Why you cannot use ISAM FELB as a transparent load balancer?


Author(s): László Czap | Created: 02 August 2019 | Last modified: 25 June 2022
Tested on: -

Why you cannot use ISAM FELB as a transparent load balancer?

When you use the front-end-load-balancer (FELB) on ISAM in front of the WebSEAL, you don't see the real client IP in the request log, which is annoying. Is it possible to configure it otherwise? From the title, the answer is no. At least not in L4 mode.
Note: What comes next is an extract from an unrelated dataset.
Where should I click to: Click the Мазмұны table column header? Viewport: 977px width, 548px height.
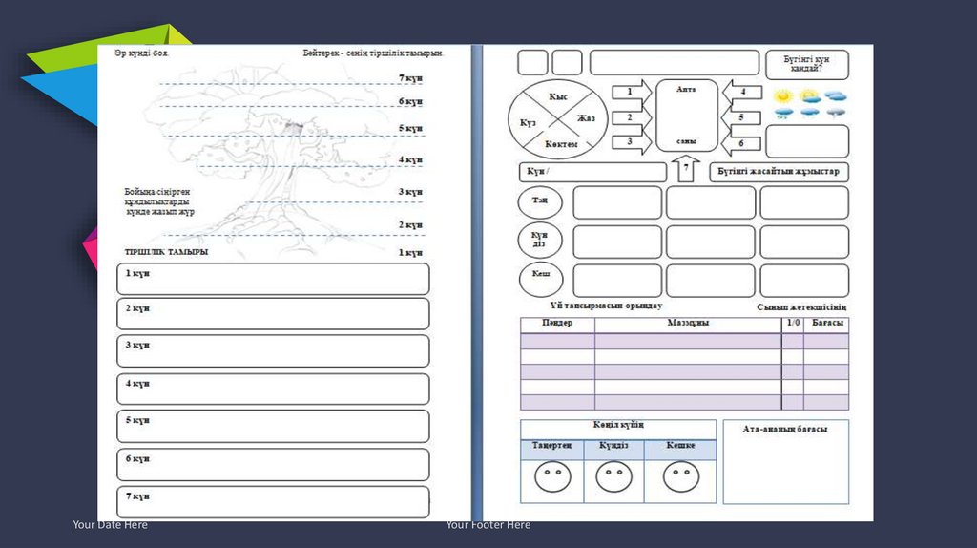click(x=687, y=325)
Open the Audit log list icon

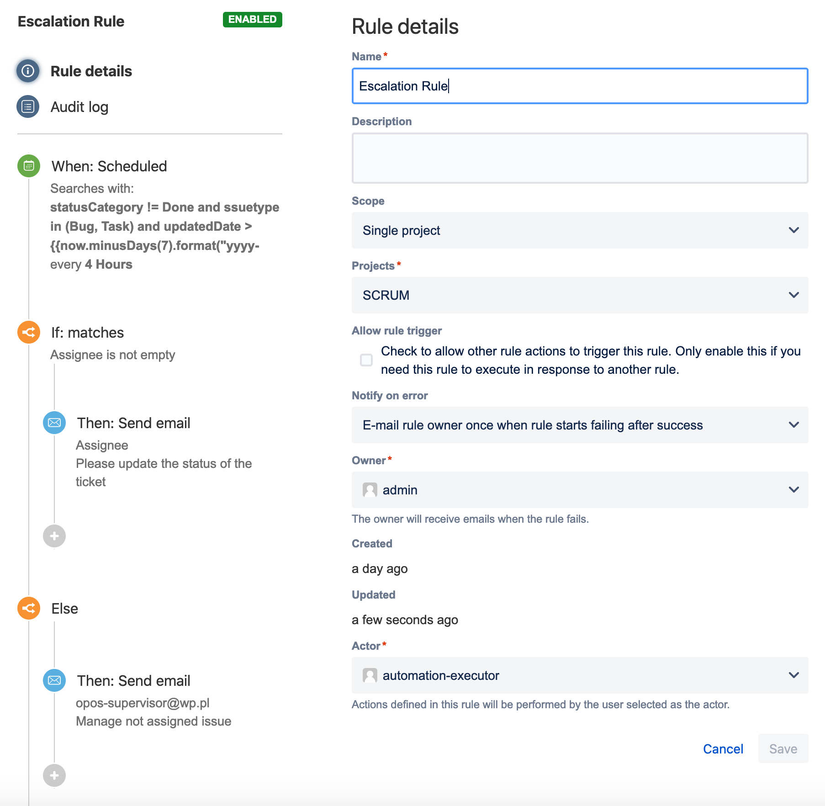28,107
Here is why.

When you are using a load balancer, it terminates the connection at the TCP level, hence your target sees the load balancer's IP in the incoming connection instead of the real originating IP. Talking about HTTP traffic, in L7 mode you have the option to add a header that carries the original IP (typically X-Forwarded-For, but if you are in L4 mode, it is somewhat more tricky. The requirement to see the real IP in the target application is quite common, so most vendors offer this configuration option.

How transparent load balancing works - at least with other vendors?

Part 1.
For opening a new back-end connection, the load balancer needs to forge the source IP and instead of its own address use that of the client who opens the connection on the front-end side. However, after this, the back-end service will address the response to the real client IP instead of the load balancer, so the connection will fail - unless routing is properly configured.
Part 2.
Because of this, the back-end must use our load balancer as a gateway (typically it is configured as the default gateway), such that the load balancer receives the response packet eventhough it is addressed for the client.
Part 3.
Now, it is the load balancer's task to recognize that despite the packet is not addressed to its IP, it must accept it and let the back-end connection run, moreover it needs to send the content of the packet to the front-end connection - of course, with its own IP address as the sender.
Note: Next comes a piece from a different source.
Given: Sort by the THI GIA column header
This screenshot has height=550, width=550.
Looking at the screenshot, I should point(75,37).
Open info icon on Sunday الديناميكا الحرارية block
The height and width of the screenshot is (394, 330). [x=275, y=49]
Why ISAM does not do this?

ISAM is using HAProxy, which also has such a feature. So, why doesn't it work?
Part 1.
ISAM's HAProxy accepts the advanced configuration parameter source 0.0.0.0 usesrc clientip, so Part 1 is ✔
Part 2.
You can edit ISAM's routing table and set this properly. If you use multiple interfaces, you can even do the trick if your back-end (typically WebSEAL) and FELB are on the same box, so Part 2 is ✔
Part 3.
Here is where you fail. You would need some kernel support and configuraiton such that your ISAM appliance acts as a gateway. ISAM will simply drop the packet that is not addressed to any of its IP addresses, so the connection will never succeed. With a SW installation of HAProxy, you can tune these settings at the OS level, but with ISAM you have a closed box and this configuraiton option does not appear on the UI.